ノーベル経済学賞とは、いったい何なのか 受賞者に強烈な「権威」を与えてきた
過日10月の選書メチエの一冊に、私たちの『ノーベル経済学賞 天才たちから専門家たちへ』が加わった。「ノーベル経済学賞」(正式名称は「アルフレッド・ノーベル記念スウェーデン国立銀行経済学賞」)について、私がものを書くのは初めてではない。

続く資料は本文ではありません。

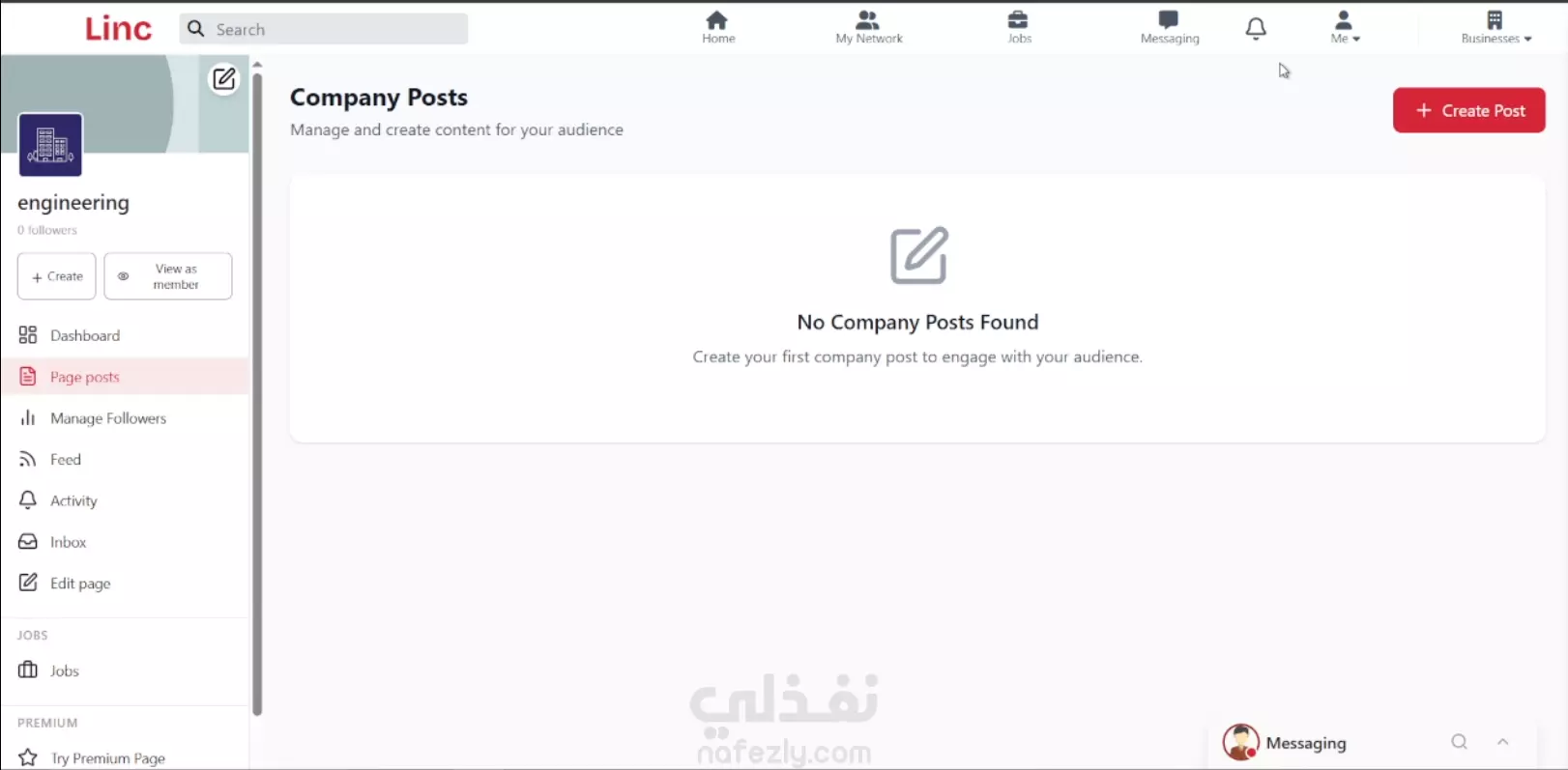Click the + Create button in sidebar
This screenshot has height=770, width=1568.
pyautogui.click(x=57, y=276)
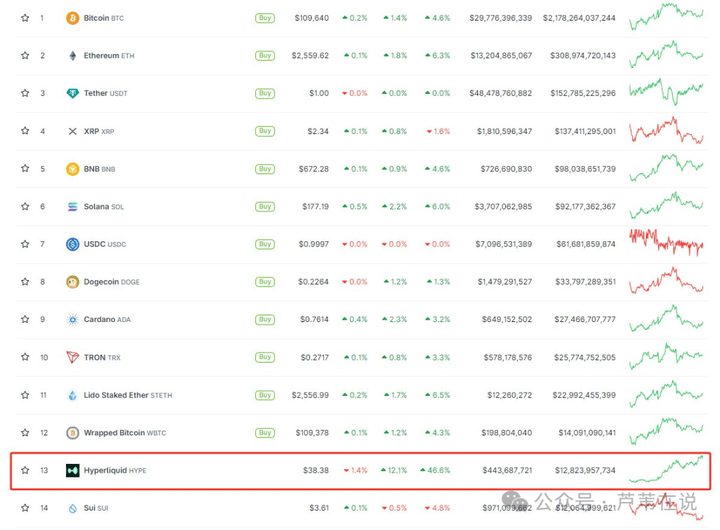Open XRP's red price sparkline chart
Viewport: 720px width, 530px height.
pos(666,132)
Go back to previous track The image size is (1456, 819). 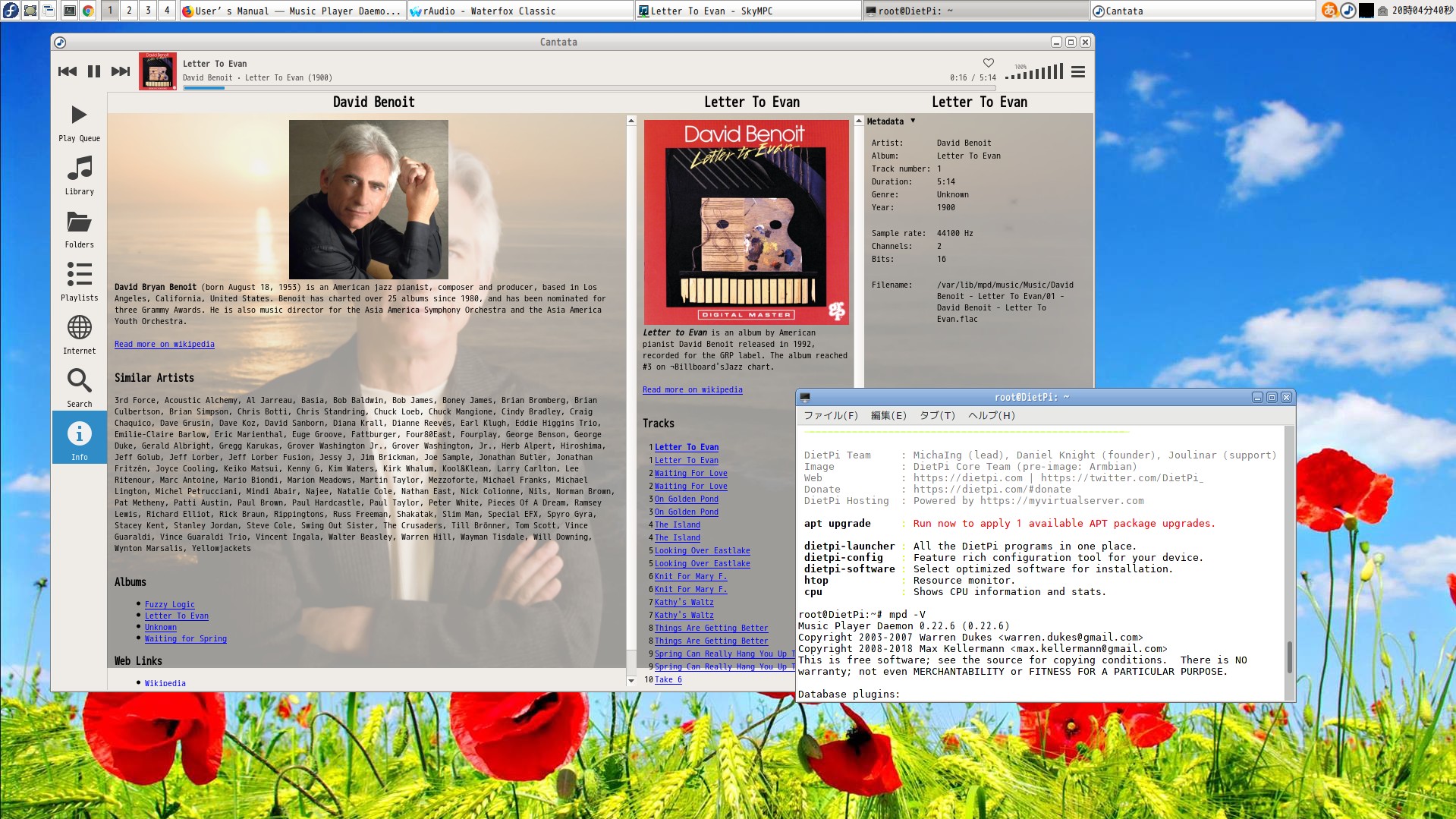pyautogui.click(x=68, y=71)
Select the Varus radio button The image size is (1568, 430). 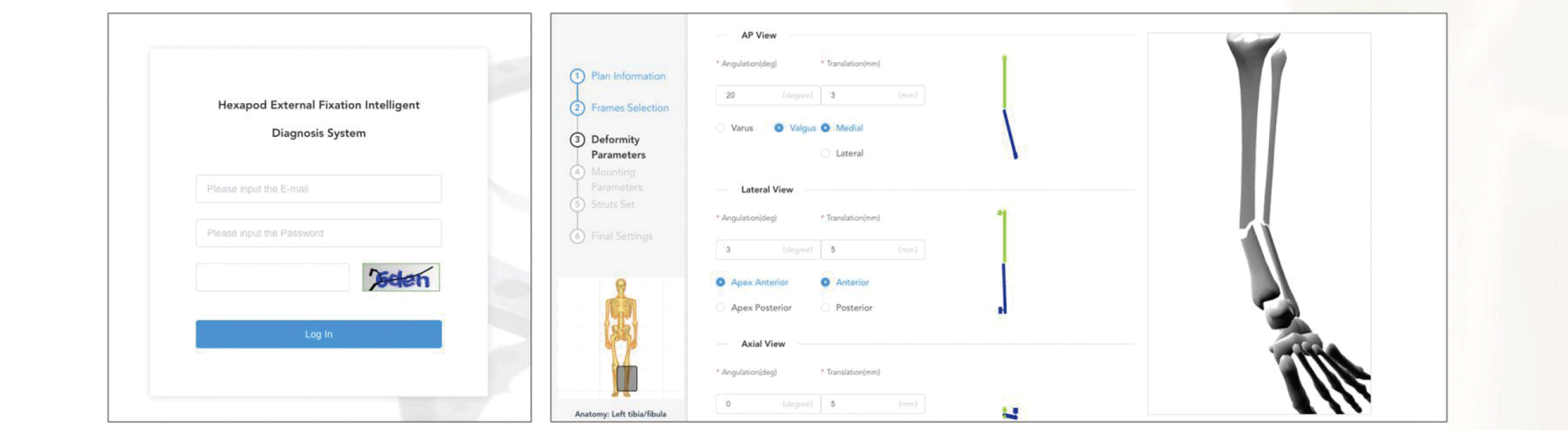coord(720,128)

だが、今回は、教え子や後輩たちの協力を得て、この賞の創設から現在に至るまでのほとんど全員の受賞者たちの一覧を作り、10年ごとのタイムスパンで、この賞の特徴や傾向がどのように推移してきたか、そしてこれからどこへ向かうのか、全般的な評価を試みることにした。
経済学賞の受賞者は、「ノーベル賞」の権威づけに支えられて、その発言にも重みが加わるのがふつうである。経済学者の社会的立場は、本来、価値観やイデオロギーの違いを反映して決して一様ではないのだが、受賞者のなかにはそのことを十分承知のうえで、持論を有利に展開するために「ノーベル賞」の権威を利用してきた者もいる。
それが一概に悪いというのではない。ただ、ある受賞者の社会的発言とその人の学問的業績の間には微妙な関係があり、後者の学界における高い評価が前者の社会的に影響力のある発言を正当化するとは一般にいえない。
フリードマンの学問的業績と社会的発言
わかりやすい例を挙げてみよう。ミルトン・フリードマンといえば、自由主義の闘士として政府による市場経済への介入を一貫して批判し続けた経済学者だが、彼は、「消費分析、貨幣史及び貨幣理論における成果と安定化政策の複雑性を明らかにしたこと」という理由で1976年度のノーベル経済学賞を受賞した。
経済学者なら彼の学問的業績についてよく知っているはずだ。だが、世間一般の人たちは、「自由市場の威力」を多くの問題に適用した社会的発言(政府による市場経済への介入批判、インフレ抑制のためにはマネー・サプライの増加率をコントロールする以外の政策はいっさい必要ないという主張など)しか知らないのがふつうである。